Lesson 1: Proper Corporate Structure for Construction Business
Having the right corporate structure for construction business can be a powerful tool for protecting personal assets. When entities operate under a corporate structure, they can gain various options for managing liquidation or bankruptcy. Unless there is evidence of directors violating corporate laws or three specific tax debts, their personal assets will be protected.
Lesson 2: Review Your Business Structure
Regularly reviewing your company structure to ensure its effectiveness in protecting your personal assets is crucial. If you are a shareholder who lends a significant amount of money to the company, make sure to review the loan structure to determine whether it is secured or unsecured.
Lesson 3: Seek Expert Advice
If you own a construction company, it is critical to have an excellent accountant who can offer reliable advice on managing debt levels and safeguarding your personal assets. By collaborating with expert advisors, you will be better prepared to navigate potential disasters and prevent financial losses.
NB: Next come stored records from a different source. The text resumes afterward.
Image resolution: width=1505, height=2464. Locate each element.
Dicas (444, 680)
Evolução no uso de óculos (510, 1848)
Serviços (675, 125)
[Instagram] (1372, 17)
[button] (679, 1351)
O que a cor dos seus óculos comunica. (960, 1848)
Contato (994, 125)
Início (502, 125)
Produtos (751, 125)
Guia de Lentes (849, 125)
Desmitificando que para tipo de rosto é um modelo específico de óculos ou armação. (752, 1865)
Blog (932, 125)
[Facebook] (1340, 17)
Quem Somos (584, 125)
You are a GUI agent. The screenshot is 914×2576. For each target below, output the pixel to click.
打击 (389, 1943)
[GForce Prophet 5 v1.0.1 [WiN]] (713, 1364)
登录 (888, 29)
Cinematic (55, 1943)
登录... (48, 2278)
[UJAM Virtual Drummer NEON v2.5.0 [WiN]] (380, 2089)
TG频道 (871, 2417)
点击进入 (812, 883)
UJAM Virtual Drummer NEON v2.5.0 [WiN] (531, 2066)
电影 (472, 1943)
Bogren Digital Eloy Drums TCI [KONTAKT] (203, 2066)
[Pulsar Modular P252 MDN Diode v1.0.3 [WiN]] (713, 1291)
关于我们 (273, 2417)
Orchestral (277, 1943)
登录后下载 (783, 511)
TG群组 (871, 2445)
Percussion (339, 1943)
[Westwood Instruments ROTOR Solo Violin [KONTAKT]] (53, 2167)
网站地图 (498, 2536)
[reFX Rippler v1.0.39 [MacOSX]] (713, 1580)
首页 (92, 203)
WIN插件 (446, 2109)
Always keep in mind that safeguarding your personal assets is of utmost importance for every business owner. By applying these lessons and seeking expert advice, you can ensure the safety and stability of your finances in the years ahead.
Why Your Construction Company Needs a Great Accountant
Running a construction company can feel like a rollercoaster ride of excitement and stress. One minute, you’re celebrating the successful completion of a project, and the next, you’re facing a potential disaster that could ruin your personal assets.
This is why having an excellent accountant who can serve as both a financial analyst and a trusted ally is crucial. They can help you navigate the ups and downs of debt levels and protect your personal assets through the proper corporate structure of your business.
But what makes a great accountant? Here are some qualities to look for:
Your accountant should understand the complexities of the construction industry, including job costing and project management.
An excellent accountant explains financial concepts clearly, is responsive to inquiries, and keeps meticulous records.
In construction, every cent counts, so your accountant must catch errors before they become significant problems.
With a skilled accountant, focus on your strengths—building projects that meet client needs—and seek guidance to safeguard your future.